**OBJECTIVE**: Update the lines starting at the one that contains "Given: Click the" and continuing through the last line, replacing "Shipping" with "Delivery" and keeping everything else the same. Omit the pictures from your answer.

##### RECORDED DATA #####

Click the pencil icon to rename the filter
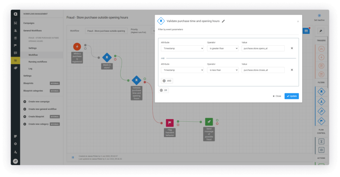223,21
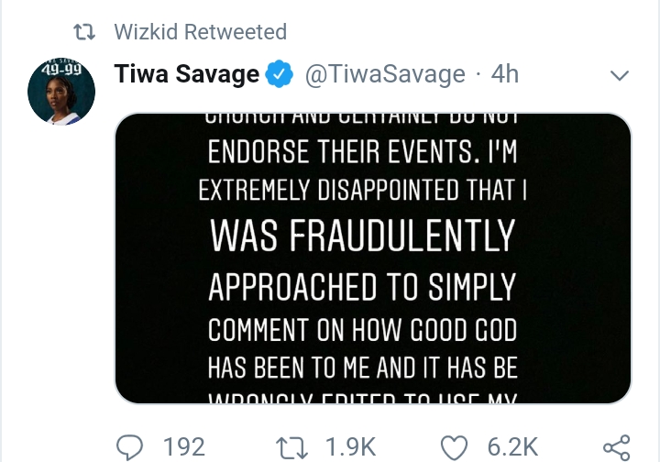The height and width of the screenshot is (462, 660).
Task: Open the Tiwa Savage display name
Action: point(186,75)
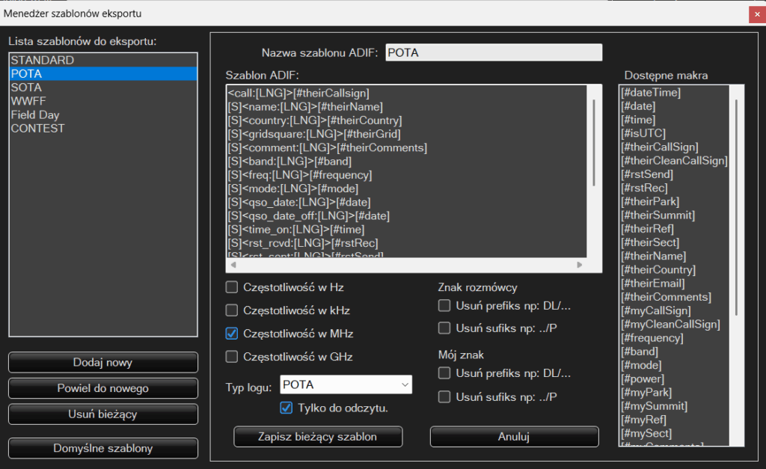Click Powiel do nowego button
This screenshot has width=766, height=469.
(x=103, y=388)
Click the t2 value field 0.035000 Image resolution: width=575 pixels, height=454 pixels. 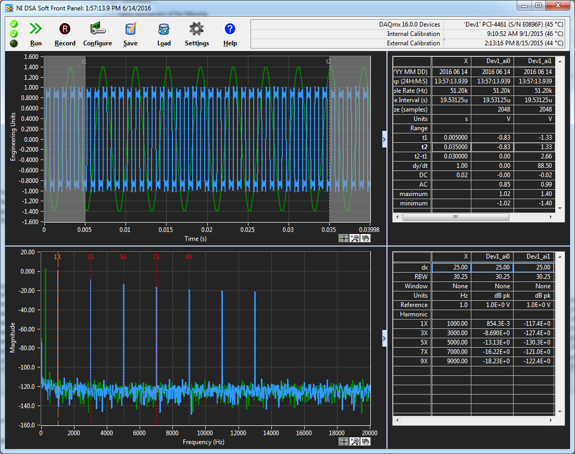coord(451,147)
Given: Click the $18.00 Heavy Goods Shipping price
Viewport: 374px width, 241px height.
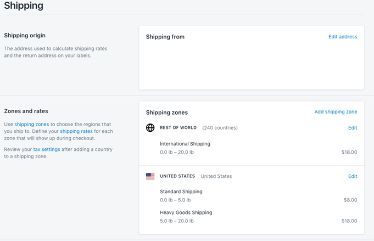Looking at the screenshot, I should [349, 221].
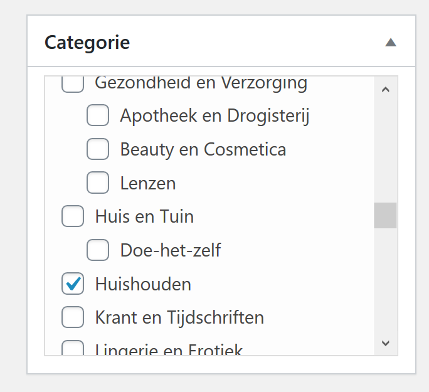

#####

**TASK ANSWER**:
Given: Click the $18.00 Heavy Goods Delivery price
Viewport: 374px width, 241px height.
Looking at the screenshot, I should [349, 221].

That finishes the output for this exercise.